Clinical Information

Bilirubin is one of the most commonly used tests to assess liver function. Approximately 85% of the total bilirubin produced is derived from the heme moiety of hemoglobin, while the remaining 15% is produced from RBC precursors destroyed in the bone marrow and from the catabolism of other heme-containing proteins. After production in peripheral tissues, bilirubin is rapidly taken up by hepatocytes where it is conjugated with glucuronic acid to produce bilirubin mono- and diglucuronide, which are then excreted in the bile.

A number of inherited and acquired diseases affect one or more of the steps involved in the production, uptake, storage, metabolism, and excretion of bilirubin. Bilirubinemia is frequently a direct result of these disturbances.

The most commonly occurring form of unconjugated hyperbilirubinemia is that seen in newborns and referred to as physiological jaundice.

The increased production of bilirubin, that accompanies the premature breakdown of erythrocytes and ineffective erythropoiesis, results in hyperbilirubinemia in the absence of any liver abnormality.

The rare genetic disorders, Crigler-Najjar syndromes type I and type II, are caused by a low or absent activity of bilirubin UDP-glucuronyl-transferase. In type I, the enzyme activity is totally absent, the excretion rate of bilirubin is greatly reduced and the serum concentration of unconjugated bilirubin is greatly increased. Patients with this disease may die in infancy owing to the development of kernicterus.
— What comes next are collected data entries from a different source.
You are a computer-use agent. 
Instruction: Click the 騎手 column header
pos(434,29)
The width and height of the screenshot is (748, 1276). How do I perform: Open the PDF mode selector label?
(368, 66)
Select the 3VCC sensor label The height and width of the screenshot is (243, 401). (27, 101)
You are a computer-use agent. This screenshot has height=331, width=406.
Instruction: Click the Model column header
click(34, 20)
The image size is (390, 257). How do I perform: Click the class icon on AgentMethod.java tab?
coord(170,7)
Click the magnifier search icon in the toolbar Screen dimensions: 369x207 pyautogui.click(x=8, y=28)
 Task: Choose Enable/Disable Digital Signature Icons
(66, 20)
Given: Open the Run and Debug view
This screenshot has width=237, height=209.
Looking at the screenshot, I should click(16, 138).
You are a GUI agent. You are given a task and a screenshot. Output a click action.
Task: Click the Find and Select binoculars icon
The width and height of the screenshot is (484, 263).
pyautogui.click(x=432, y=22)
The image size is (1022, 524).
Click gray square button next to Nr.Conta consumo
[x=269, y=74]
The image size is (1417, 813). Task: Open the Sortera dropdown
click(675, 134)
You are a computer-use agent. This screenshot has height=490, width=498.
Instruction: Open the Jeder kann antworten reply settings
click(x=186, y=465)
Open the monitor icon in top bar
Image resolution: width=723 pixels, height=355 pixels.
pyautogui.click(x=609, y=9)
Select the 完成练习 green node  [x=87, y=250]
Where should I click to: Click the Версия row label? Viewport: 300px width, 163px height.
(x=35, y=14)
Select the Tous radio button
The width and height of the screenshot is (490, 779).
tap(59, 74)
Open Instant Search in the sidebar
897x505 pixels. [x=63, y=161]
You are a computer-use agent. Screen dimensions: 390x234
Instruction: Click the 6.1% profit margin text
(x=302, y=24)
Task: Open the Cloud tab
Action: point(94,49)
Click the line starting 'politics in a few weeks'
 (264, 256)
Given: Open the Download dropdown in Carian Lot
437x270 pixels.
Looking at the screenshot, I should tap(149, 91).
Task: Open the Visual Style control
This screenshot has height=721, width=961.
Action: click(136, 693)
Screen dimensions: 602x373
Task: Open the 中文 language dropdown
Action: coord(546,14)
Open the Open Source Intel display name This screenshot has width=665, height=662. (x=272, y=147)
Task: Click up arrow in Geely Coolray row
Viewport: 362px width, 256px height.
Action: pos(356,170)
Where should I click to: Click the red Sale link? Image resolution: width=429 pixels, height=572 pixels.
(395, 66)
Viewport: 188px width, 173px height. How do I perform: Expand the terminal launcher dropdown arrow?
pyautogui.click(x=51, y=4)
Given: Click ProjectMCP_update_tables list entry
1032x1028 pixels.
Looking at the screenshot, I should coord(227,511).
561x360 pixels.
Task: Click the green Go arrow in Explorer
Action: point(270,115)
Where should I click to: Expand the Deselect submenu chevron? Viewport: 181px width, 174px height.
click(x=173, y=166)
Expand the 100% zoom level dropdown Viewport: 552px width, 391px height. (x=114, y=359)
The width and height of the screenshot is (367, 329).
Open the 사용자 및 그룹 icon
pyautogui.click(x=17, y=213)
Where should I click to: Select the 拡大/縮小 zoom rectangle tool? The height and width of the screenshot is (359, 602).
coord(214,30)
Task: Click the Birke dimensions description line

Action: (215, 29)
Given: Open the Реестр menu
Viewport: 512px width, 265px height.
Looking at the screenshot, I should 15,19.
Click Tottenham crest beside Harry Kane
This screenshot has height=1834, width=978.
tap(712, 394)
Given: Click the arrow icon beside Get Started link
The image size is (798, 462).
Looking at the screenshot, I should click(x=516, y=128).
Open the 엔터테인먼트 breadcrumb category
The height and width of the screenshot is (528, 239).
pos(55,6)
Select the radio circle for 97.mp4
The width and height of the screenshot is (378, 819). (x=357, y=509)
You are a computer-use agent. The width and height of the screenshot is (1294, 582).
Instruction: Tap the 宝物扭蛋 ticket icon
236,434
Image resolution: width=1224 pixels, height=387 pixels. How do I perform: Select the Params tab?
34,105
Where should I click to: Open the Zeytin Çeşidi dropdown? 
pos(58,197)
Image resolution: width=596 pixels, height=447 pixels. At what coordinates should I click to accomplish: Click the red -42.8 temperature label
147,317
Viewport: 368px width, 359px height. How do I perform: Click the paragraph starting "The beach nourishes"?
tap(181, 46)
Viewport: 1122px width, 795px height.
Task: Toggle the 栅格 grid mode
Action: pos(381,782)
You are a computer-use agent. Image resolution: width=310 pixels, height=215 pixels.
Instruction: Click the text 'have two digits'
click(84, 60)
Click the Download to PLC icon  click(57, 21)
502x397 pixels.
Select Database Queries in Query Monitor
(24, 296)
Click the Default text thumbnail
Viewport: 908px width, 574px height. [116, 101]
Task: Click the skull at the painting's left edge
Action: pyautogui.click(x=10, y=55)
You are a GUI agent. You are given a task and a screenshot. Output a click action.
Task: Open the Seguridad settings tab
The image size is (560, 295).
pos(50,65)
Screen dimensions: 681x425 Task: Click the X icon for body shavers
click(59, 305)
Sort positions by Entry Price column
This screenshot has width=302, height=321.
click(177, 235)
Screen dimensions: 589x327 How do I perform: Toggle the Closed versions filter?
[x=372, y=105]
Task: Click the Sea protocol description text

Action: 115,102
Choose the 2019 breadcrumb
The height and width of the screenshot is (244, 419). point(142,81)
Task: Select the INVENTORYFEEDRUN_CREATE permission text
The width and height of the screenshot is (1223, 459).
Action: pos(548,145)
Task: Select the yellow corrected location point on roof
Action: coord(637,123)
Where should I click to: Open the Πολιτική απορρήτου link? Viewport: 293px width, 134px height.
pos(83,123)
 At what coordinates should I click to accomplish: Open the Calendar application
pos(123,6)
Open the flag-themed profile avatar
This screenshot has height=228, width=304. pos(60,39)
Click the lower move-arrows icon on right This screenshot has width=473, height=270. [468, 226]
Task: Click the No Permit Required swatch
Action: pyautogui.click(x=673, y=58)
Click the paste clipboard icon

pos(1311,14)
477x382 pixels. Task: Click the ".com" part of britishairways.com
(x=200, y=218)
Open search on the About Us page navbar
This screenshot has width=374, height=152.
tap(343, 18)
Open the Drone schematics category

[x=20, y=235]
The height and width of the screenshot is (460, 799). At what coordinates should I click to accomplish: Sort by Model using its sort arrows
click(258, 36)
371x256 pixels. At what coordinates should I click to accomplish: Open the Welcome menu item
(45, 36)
In hepatobiliary diseases of various causes, bilirubin uptake, storage, and excretion are impaired to varying degrees. Thus, both conjugated and unconjugated bilirubin are retained and a wide range of abnormal serum concentrations of each form of bilirubin may be observed. Both conjugated and unconjugated bilirubins are increased in hepatitis and space-occupying lesions of the liver; and obstructive lesions such as carcinoma of the head of the pancreas, common bile duct, or ampulla of Vater.